Also, there's this: The company clearly owns notion.com, but when you enter it into the browser, you're sent to notion.so. The problem is, dot-s-o is Somalia, which is listed by the US Department of State as "Do Not Travel" due to "crime, terrorism, civil unrest, health issues, kidnapping, and piracy."
Granted, dot-s-o is being used merely as a vanity top-level domain. Even so, the Somalia connection, no matter how limited, could be a tough sell when you're trying to convince an organization to trust Notion with your data.
In reality, you don't need to worry. The fact is, Notion is located in San Francisco, and all its data is on AWS, but the optics of the dot-s-o association could still be problematic. I reached out to the company on this issue and will update this article if there's a response.

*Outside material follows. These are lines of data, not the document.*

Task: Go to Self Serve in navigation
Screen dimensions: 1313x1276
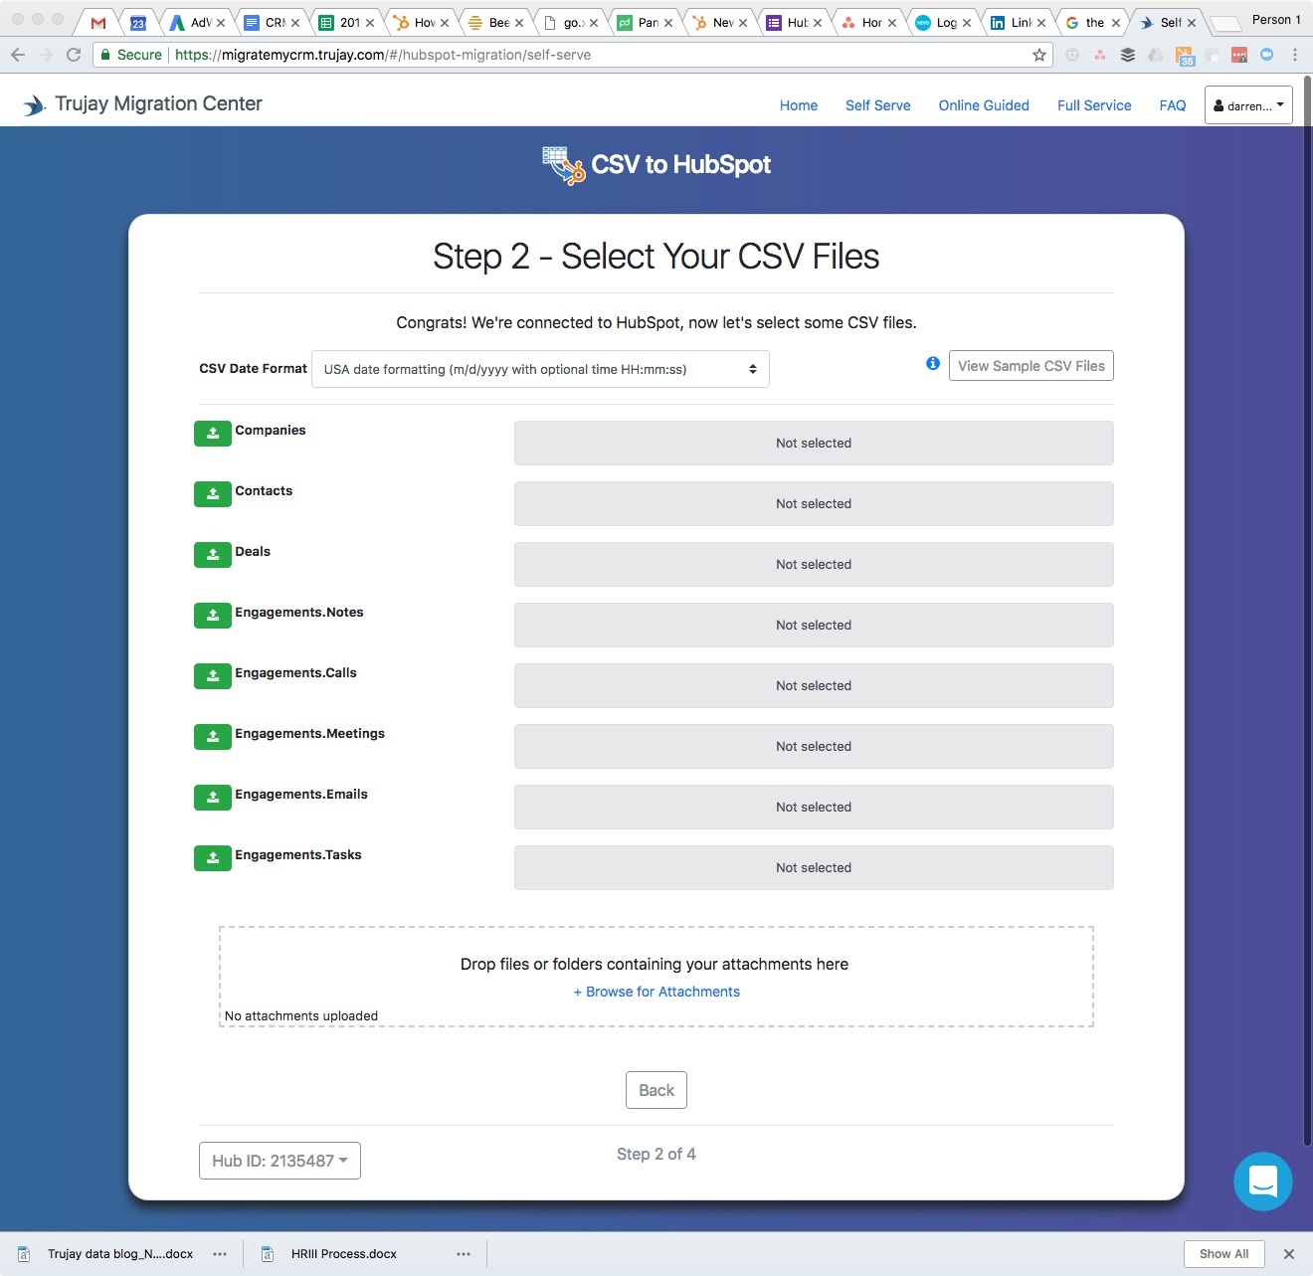Action: [x=877, y=105]
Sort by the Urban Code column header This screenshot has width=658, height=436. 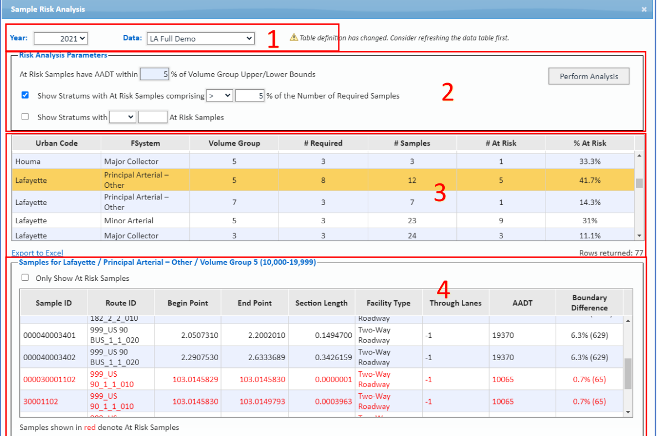(56, 143)
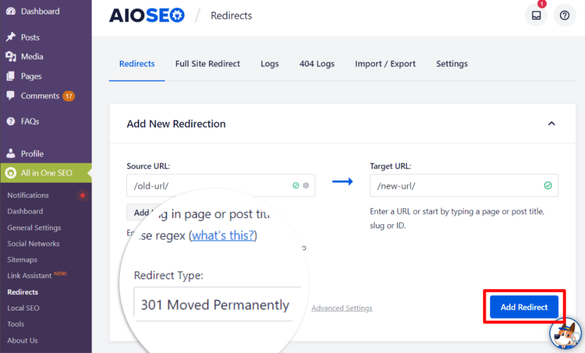Open the AIOSEO notifications inbox icon
The height and width of the screenshot is (353, 585).
tap(536, 15)
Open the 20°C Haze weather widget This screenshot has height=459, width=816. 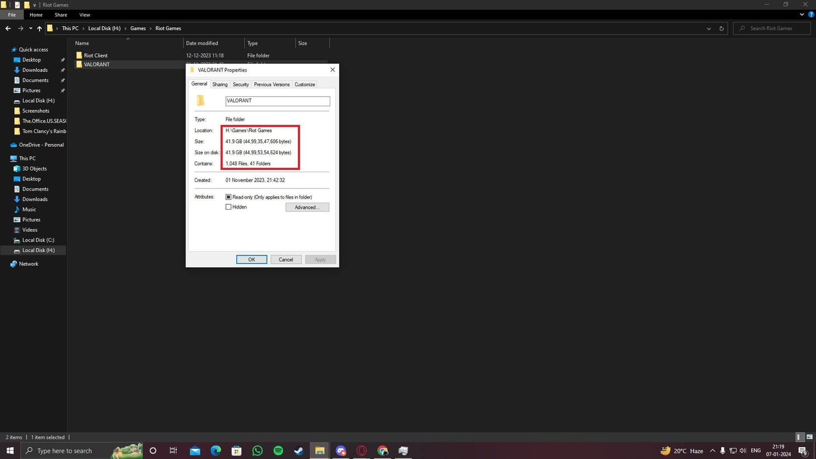[x=679, y=451]
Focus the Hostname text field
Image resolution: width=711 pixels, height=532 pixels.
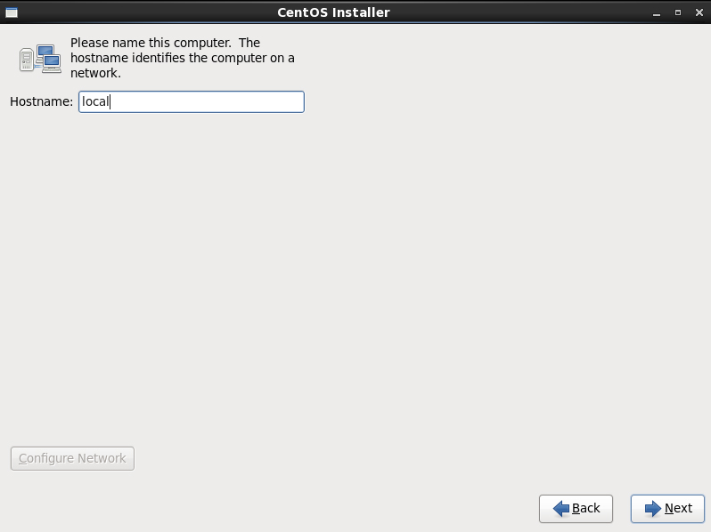click(x=192, y=102)

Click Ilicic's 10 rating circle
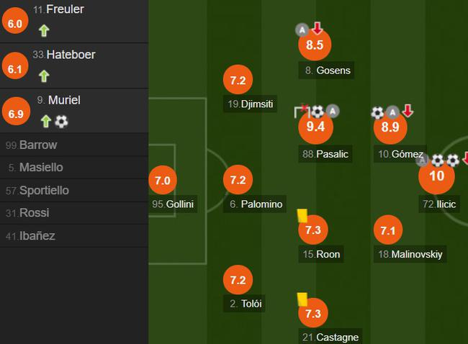click(x=436, y=177)
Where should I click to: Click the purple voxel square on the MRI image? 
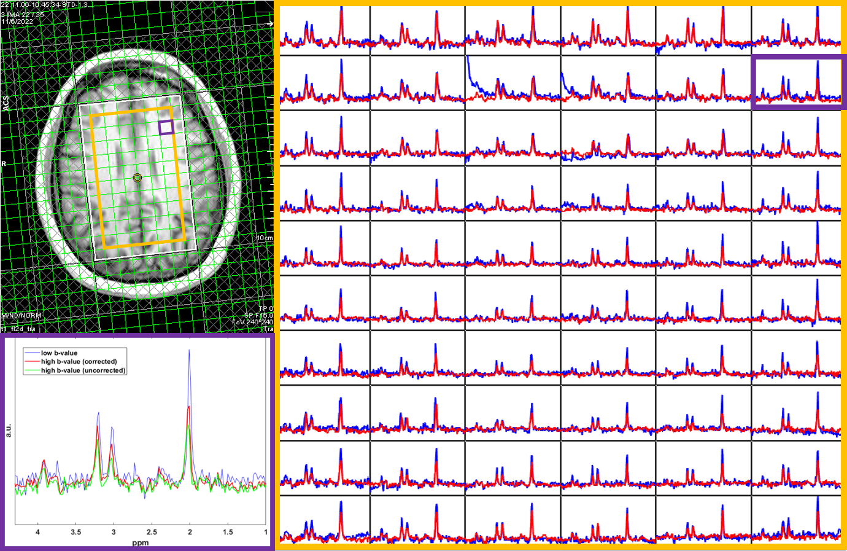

I'm at more than 2,200 words, and I've just scratched the surface of this tool. I didn't touch on any of the application integrations, the API, or how other users are using it. But that's okay. The key is deciding whether to try it out, and I can't see any reason why you shouldn't.
Here's my final thought: I rely on this tool. The company never pitched me on it or tried to convince me to write about it. I found it when looking for a better organizational dashboard. I've been using it for a little over two years. I started with the free tier and upgraded for 30-day undos and unlimited document storage. It works well enough that I don't see any compelling reason to stop using it.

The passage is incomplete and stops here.